URL=https://www.frontiersin.org/journals/water/articles/10.3389/frwa.2022.1032094

DOI=10.3389/frwa.2022.1032094

ISSN=2624-9375

ABSTRACT=Hot thermal fluids flow through the Earth's crust and carry valuable information about the deep subsurface. The monitoring of natural tracers transported in geothermal fluids, such as gases or ions, are relevant to better understand the geological processes in the Earth's subsurface and their relation to deep fluid dynamics.

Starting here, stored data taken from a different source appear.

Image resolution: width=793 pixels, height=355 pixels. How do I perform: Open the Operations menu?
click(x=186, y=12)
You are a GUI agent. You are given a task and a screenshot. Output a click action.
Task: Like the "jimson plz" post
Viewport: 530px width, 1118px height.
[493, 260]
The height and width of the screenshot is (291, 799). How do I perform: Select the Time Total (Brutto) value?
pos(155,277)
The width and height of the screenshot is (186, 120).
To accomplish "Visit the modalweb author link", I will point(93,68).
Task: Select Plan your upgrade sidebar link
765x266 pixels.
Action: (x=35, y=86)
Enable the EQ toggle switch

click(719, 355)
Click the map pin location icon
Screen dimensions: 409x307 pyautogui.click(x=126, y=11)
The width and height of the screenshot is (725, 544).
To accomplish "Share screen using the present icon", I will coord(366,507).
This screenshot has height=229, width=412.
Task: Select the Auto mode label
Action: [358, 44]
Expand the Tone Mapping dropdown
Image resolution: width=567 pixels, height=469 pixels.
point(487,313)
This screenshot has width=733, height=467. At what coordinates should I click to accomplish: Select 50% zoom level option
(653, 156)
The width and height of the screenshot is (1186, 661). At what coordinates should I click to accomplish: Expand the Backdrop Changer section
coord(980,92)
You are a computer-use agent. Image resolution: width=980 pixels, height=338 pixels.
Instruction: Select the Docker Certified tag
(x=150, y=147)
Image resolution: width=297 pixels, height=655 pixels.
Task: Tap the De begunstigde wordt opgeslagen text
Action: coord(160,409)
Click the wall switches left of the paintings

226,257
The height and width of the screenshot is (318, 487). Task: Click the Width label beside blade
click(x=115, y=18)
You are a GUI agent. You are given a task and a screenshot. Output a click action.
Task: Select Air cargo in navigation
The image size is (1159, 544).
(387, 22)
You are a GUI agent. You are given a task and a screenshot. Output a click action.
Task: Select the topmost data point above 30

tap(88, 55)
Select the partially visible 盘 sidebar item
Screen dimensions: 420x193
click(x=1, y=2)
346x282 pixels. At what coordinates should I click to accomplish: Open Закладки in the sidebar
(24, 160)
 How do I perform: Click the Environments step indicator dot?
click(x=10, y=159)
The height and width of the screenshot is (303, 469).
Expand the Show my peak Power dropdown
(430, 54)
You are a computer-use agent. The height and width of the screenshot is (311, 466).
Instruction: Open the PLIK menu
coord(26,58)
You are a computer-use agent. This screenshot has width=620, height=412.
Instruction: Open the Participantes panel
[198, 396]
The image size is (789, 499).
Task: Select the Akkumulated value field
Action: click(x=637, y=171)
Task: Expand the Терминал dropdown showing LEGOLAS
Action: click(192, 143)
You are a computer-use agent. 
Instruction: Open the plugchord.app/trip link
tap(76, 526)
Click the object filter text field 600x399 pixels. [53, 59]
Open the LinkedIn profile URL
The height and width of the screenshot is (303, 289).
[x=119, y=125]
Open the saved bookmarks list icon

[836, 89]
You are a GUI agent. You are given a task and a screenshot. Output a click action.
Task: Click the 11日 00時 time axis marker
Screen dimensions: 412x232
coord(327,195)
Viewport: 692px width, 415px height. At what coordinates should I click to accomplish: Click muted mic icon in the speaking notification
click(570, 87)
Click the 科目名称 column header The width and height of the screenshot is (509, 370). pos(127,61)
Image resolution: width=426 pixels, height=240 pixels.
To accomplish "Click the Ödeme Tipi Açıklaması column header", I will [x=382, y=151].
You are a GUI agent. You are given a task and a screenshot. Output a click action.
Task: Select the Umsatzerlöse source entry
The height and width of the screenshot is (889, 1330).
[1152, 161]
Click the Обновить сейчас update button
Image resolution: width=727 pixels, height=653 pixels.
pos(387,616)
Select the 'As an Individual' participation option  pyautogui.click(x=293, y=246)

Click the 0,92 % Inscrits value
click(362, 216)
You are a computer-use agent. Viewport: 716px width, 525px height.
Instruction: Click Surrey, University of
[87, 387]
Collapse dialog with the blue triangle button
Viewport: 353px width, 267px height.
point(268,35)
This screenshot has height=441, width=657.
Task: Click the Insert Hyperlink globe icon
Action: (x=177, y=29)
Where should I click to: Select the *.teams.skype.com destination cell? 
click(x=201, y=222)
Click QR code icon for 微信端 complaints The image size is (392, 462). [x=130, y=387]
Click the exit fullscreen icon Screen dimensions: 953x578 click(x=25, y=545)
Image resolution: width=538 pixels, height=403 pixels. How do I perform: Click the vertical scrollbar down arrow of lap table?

Recently developed technologies (e.g., portable gas-equilibrium membrane-inlet mass spectrometry, Brennwald et al., 2016) allow the continuous monitoring of gaseous species at a much higher temporal resolution than the sampling procedures commonly used, based on a few individual samples. However, the monitoring of gas species from hot thermal fluids still poses experimental challenges tied to unwanted water vapor condensation in the headspace of the separation module, which irremediably leads to clogging (e.g., of the connective capillaries) and failure of the detection device. In this contribution, we present two new experimental methods that provide suitable technical conditions to measure geothermal gases, even at high fluid temperature, using a portable gas analyzer. The first method was deployed on the thermal waters of Lavey-les-Bains (Vaud, Switzerland), and the results are reported for October 2021. The second method was used in Beppu (Oita Prefecture, Japan), and the results for April 2018 are presented. Our results show that at both sites, our methods provide continuous measurements of gaseous species in hot thermal waters. Furthermore, they show that the variability of gas emanation from the two sites can only be adequately described by measurements with high temporal resolution, which both methods allow.